Texto para leitura:
"""

Estreando a sessão "Análise de Livro", hoje vou discorrer um pouco sobre a visão Agostiniana da maldade humana. A análise será restrita ao Livro 2, capítulos 4 ao 10 e não representa necessariamente minha opinião pessoal, mas sim, simplesmente, a visão do autor.

Capítulo 4: História de um furto
Neste capítulo Agostinho narra uma cena de sua adolescência, quando ele e alguns amigos, roubaram algumas peras de quintal alheio.
Um ato, aparentemente banal, mas que perturbava o espírito de Agostinho:
"Havia, próximo da nossa vinha, uma pereira, carregada de frutos nada sedutores, nem pela beleza nem pelo sabor. Alta noite, pois tínhamos o perverso costume de prolongar nas eiras os jogos até essas horas, eu com alguns jovens malvados fomos sacudi-la para lhe roubarmos os frutos. Tiramos grande quantidade, não para nos banquetearmos, se bem que provamos alguns, mas para os lançarmos aos porcos. Portanto, todo o nosso prazer consistia em praticarmos o que nos agradava, pelo fato de o roubo ser ilícito."
Agostinho coloca sua angústia no fato de que não roubou as frutas para satisfazer sua fome ou por necessidade, porém, apenas pelo prazer do proibido.
"Diga-Vos ele agora o que buscava nesse sorve-douro, sendo eu mau desinteressadamente e não havendo outro motivo para a minha malícia senão a própria malícia. Era asquerosa e amei-a. Amei a minha morte, amei o meu pecado."
Assim, o capítulo 4 apresenta o problema do "gosto pela transgressão", o popular sentimento do "proibido é mais gostoso".

"""

Tarefa 1: Liste as expressões entre aspas do texto sobre a visão agostiniana da maldade, deixando de fora as duas citações longas de Agostinho.
Tarefa 2: Transcreva do texto sobre a visão agostiniana da maldade o trecho que se abre com as palavras que contêm "Capítulo 4: História" e se fecha com "de quintal alheio.".

Dados fornecidos:
"""

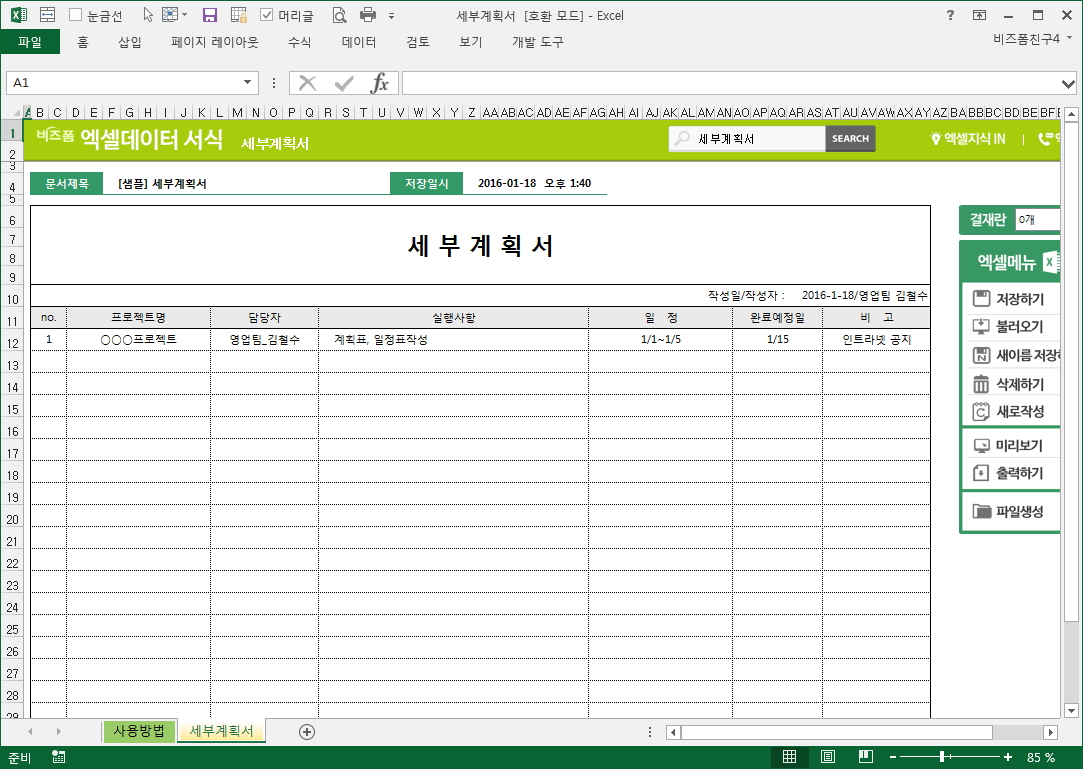Uncheck the 머리글 headings checkbox
This screenshot has width=1083, height=769.
click(x=267, y=15)
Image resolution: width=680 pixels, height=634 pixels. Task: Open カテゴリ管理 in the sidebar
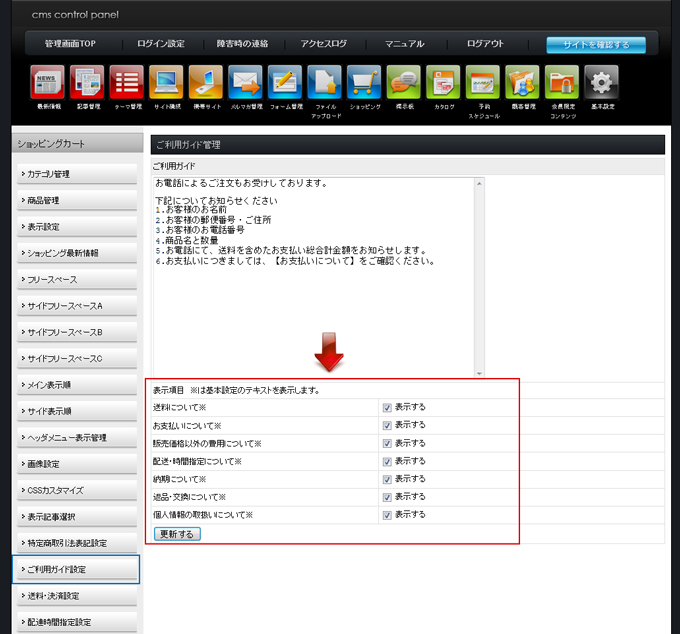pos(77,174)
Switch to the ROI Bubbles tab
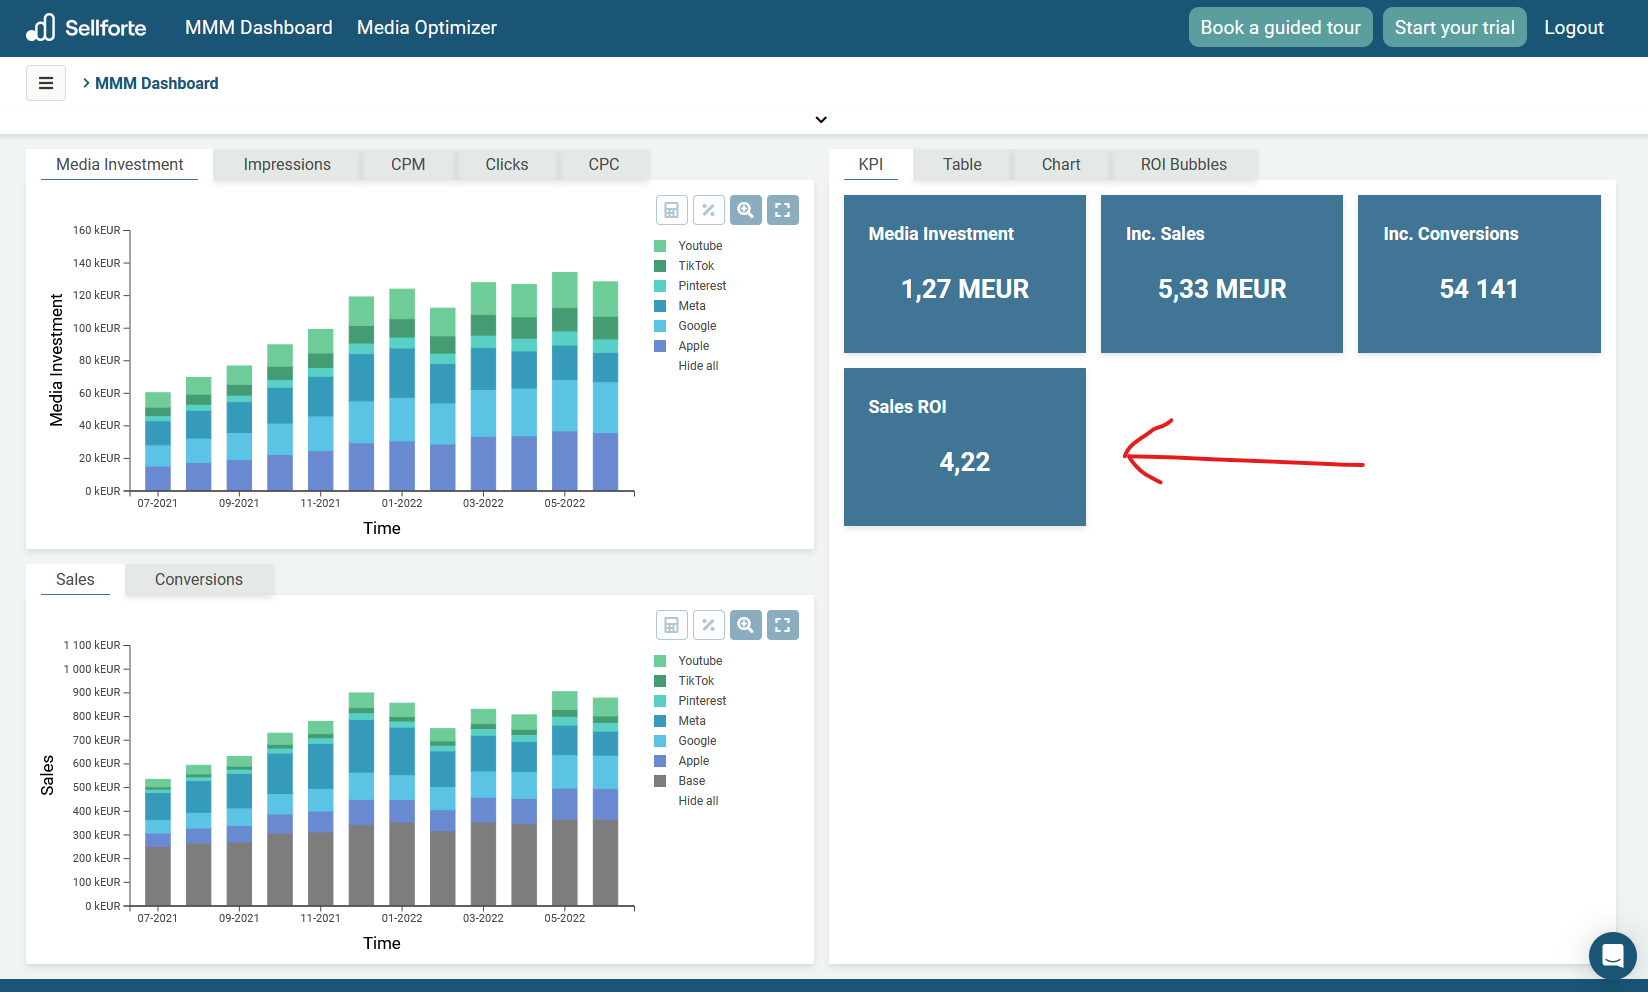The width and height of the screenshot is (1648, 992). point(1183,165)
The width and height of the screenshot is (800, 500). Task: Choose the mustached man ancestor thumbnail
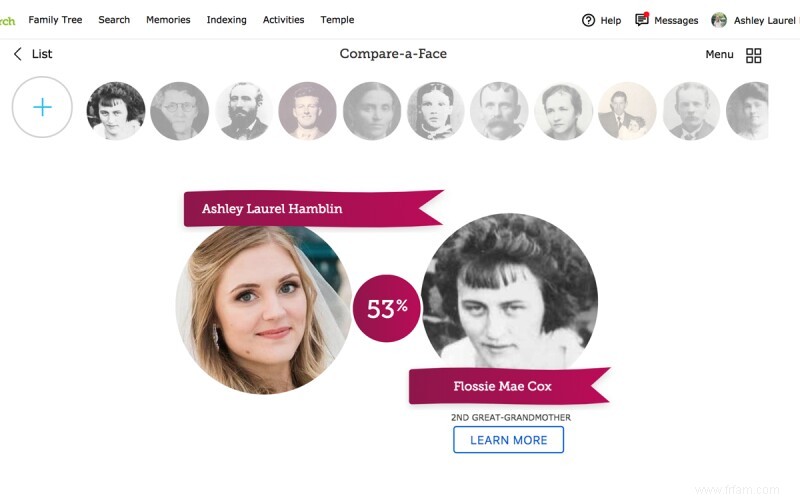[x=499, y=110]
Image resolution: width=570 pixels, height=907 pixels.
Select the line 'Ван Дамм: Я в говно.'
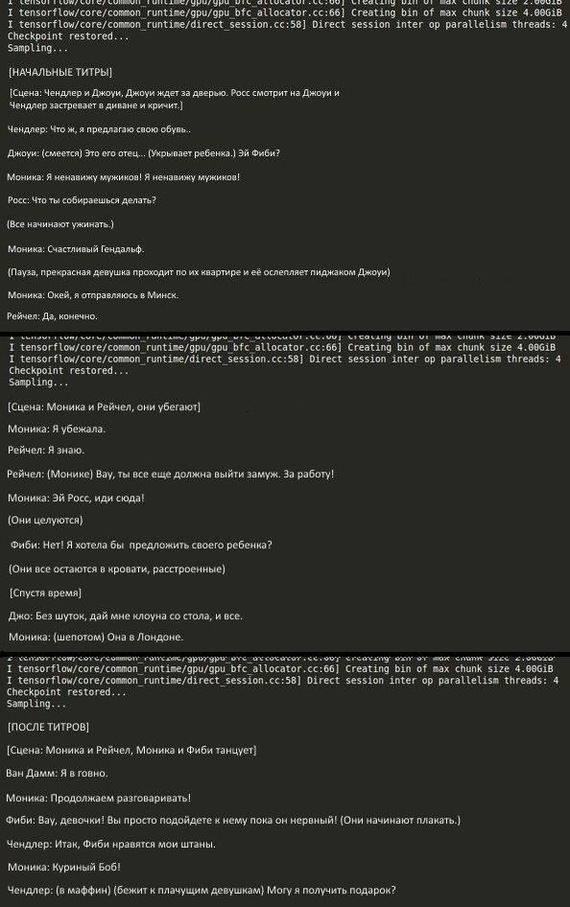tap(57, 773)
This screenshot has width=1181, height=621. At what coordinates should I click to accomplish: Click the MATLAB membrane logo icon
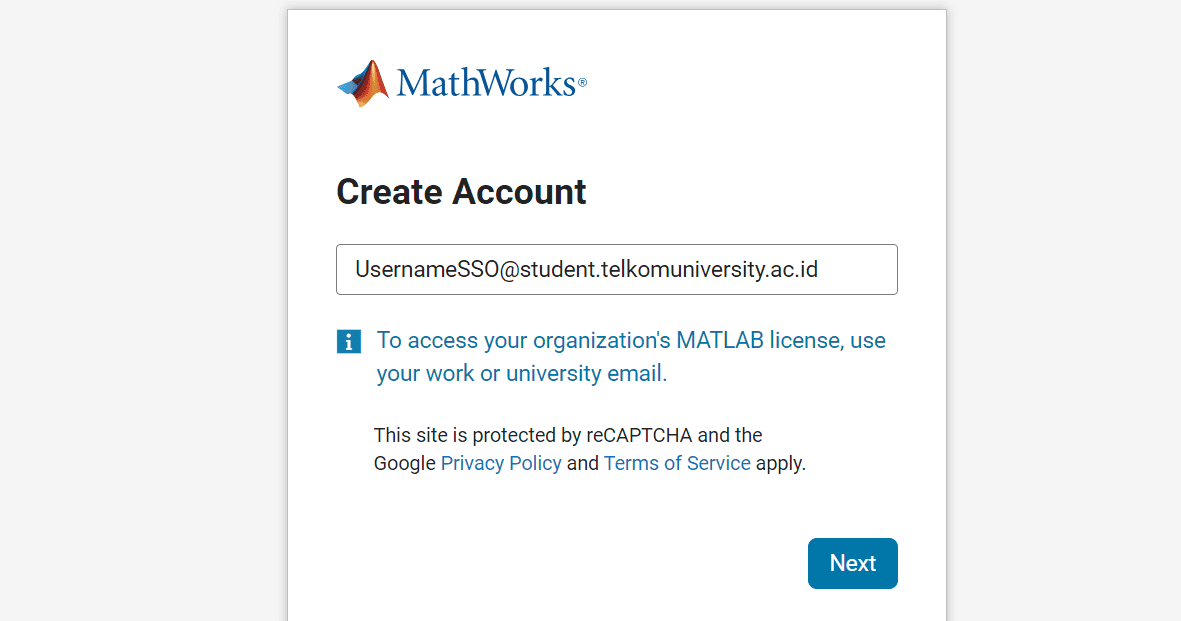coord(363,84)
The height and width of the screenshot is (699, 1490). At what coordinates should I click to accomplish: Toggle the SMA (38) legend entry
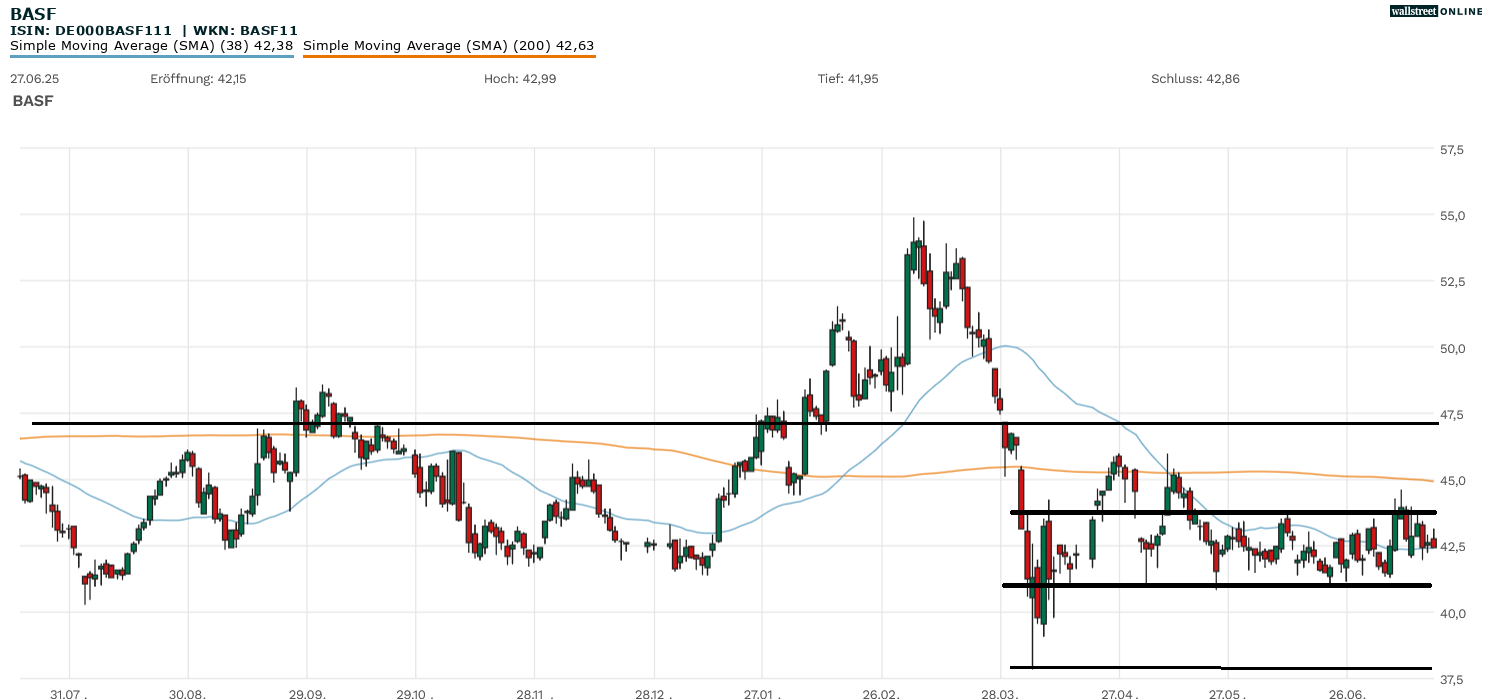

"""

Resposta escrita 1:
- "Análise de Livro"
- "gosto pela transgressão"
- "proibido é mais gostoso"

Resposta escrita 2:
Capítulo 4: História de um furto
Neste capítulo Agostinho narra uma cena de sua adolescência, quando ele e alguns amigos, roubaram algumas peras de quintal alheio.